AGRIFOOD IN ITALY: HOW ANGA TACKLES THE SDGs
The Italian Association of Young Farmers (ANGA, Giovani di Confagricoltura) and a part of Confagricoltura, the oldest and most important farmers association in Italy, has sent an article to Impakter describing the remarkable progress they are making in achieving the Sustainable Development Goals (SDGs) adopted by the United Nations in 2015. We are happy to reproduce it (translated and adapted from Italian) and we are excited by their proposal to monitor online progress made by the agrifood sector towards the SDGs. We find the proposal both innovative and an excellent way to exercise peer pressure on participating firms to accelerate their adoption of sustainable business practices – a model that deserves to be followed, copied and adapted in other sectors of the economy.
ANGA’s commitment to sustainable development
Three years after the launch of the SDGs, agrifood firms and the United Nations member states face the need to measure the compliance of their activities with the SDGs, a necessity that – as of today – has not yet been wholly satisfied by any organization, though many are pursuing it.
On the occasion of the Conference for 60 years of ANGA, held 7-8 June 2018, ANGA will present a model that works in a capillary manner on the main targets of some of the SDGs and that will facilitate agrifood firms’ approach to measuring their own compliance with both SDG objectives and related targets. For firms that decide to adopt and develop it, this model will provide a crucial tool to achieve overall sustainability.
ANGA is the first to launch a model that measures compliance of agrifood companies and related sectors, not only facilitating SDG knowledge within the sector, but also changing gradually the paradigm of sustainability.
The firms that will adopt this model of measurement will find that to become more sustainable, they will no longer be shackled by impossible-to-reach goals; they will not have to go through painful adoption of necessary sustainability practices. Instead, they will welcome them and develop them proactively. In fact, they will recognize how convenient the SDG model is in terms of saving both economic resources and time.
In the photo: Anga President – Raffaele Maiorano Presenting the SDGs Business Model Canvas – Photo Credits: Anga
ANGA’s SDG Agrifood Canvas Model
The SDG Agrifood Canvas Model takes the targets of some SDGs into consideration and measures them, working on some indicators, adherence and relevance to the themes central to the agrifood sector, in a manner that is both immediate and extremely simple.

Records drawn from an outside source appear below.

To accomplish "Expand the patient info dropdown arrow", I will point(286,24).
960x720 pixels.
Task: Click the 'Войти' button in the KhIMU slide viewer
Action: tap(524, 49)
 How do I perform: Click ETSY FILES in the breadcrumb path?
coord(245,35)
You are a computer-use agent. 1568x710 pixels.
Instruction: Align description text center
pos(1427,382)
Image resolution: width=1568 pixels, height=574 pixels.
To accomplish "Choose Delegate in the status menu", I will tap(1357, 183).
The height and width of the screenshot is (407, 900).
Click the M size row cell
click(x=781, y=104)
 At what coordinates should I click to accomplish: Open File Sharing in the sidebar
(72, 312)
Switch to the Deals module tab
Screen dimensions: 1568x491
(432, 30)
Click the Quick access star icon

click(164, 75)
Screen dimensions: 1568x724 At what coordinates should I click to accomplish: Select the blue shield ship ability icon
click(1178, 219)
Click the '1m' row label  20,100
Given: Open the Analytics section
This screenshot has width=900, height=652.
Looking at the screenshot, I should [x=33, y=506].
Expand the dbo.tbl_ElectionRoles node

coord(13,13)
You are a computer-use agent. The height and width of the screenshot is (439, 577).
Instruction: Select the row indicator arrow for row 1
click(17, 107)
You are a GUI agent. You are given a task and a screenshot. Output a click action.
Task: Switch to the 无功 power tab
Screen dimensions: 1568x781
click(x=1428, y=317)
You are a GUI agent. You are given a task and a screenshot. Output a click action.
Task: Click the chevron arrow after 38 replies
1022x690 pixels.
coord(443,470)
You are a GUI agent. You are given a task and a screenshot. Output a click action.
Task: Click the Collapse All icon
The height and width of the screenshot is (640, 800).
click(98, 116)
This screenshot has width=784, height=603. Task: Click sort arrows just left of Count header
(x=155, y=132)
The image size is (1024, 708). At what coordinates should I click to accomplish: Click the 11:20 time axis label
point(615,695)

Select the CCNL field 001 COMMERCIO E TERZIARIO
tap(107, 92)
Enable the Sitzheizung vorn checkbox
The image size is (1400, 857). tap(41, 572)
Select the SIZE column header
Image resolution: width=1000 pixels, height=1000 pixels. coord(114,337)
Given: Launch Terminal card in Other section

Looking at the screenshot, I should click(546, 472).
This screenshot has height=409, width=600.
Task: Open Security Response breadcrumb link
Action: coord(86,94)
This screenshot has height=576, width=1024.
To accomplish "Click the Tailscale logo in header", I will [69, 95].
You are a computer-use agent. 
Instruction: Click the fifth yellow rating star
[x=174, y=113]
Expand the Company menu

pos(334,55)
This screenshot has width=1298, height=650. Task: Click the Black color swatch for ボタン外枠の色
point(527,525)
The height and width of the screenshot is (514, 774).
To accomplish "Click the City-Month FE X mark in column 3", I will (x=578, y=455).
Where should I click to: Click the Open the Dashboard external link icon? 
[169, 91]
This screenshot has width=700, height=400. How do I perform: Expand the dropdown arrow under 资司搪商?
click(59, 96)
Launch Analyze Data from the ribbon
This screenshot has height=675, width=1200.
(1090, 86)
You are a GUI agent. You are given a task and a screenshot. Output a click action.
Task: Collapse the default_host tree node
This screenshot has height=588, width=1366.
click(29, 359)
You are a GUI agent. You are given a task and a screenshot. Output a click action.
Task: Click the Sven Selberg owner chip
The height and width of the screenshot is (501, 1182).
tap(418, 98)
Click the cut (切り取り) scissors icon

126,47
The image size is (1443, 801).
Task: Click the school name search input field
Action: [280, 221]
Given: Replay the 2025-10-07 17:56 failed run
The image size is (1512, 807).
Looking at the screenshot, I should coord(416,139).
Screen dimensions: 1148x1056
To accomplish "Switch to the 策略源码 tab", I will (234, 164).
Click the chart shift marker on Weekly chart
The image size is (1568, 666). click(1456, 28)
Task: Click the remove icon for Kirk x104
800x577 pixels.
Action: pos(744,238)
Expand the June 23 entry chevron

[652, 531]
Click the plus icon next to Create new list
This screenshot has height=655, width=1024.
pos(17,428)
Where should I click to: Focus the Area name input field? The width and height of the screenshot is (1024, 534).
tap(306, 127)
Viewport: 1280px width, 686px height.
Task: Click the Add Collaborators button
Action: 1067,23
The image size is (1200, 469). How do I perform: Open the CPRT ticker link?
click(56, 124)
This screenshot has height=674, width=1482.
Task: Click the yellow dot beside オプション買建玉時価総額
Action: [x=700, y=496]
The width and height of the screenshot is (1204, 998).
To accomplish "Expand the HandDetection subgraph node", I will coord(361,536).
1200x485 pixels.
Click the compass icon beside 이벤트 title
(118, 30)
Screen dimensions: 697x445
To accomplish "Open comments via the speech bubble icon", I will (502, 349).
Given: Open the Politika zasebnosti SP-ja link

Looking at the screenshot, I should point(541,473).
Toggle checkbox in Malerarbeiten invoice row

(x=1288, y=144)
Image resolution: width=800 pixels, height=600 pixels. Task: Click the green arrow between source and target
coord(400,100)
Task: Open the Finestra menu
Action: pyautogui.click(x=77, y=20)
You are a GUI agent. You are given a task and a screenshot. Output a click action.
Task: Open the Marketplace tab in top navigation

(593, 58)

The model takes into account the areas where agrifood industries are invested, where interventions are needed and how these interventions will be structured over the years.
This is a real tool available to firms operating in the agrifood sector, enabling them to measure their degree of compliance with the SDGs and identify what still needs to be implemented. In fact, thanks to the SDGs Agrifood Canvas Model, they can measure the actions put in place in the sustainability sector and plan those to come.
Preparatory work started out with the identification of the targets and key goals for the agribusiness sector: not all SDGs are in fact pertinent to agrifood while some are instead absolutely fundamental. This is why the first job was to classify the SDGs according to a priority scale, subdividing them into “key”, “complementary” and “horizontal”, based on how important they are for those working in the sector. To this was added a second classification considering whom the SDGs are intended to reach: It was decided to subdivide them further into “human”, “earth” and “society”.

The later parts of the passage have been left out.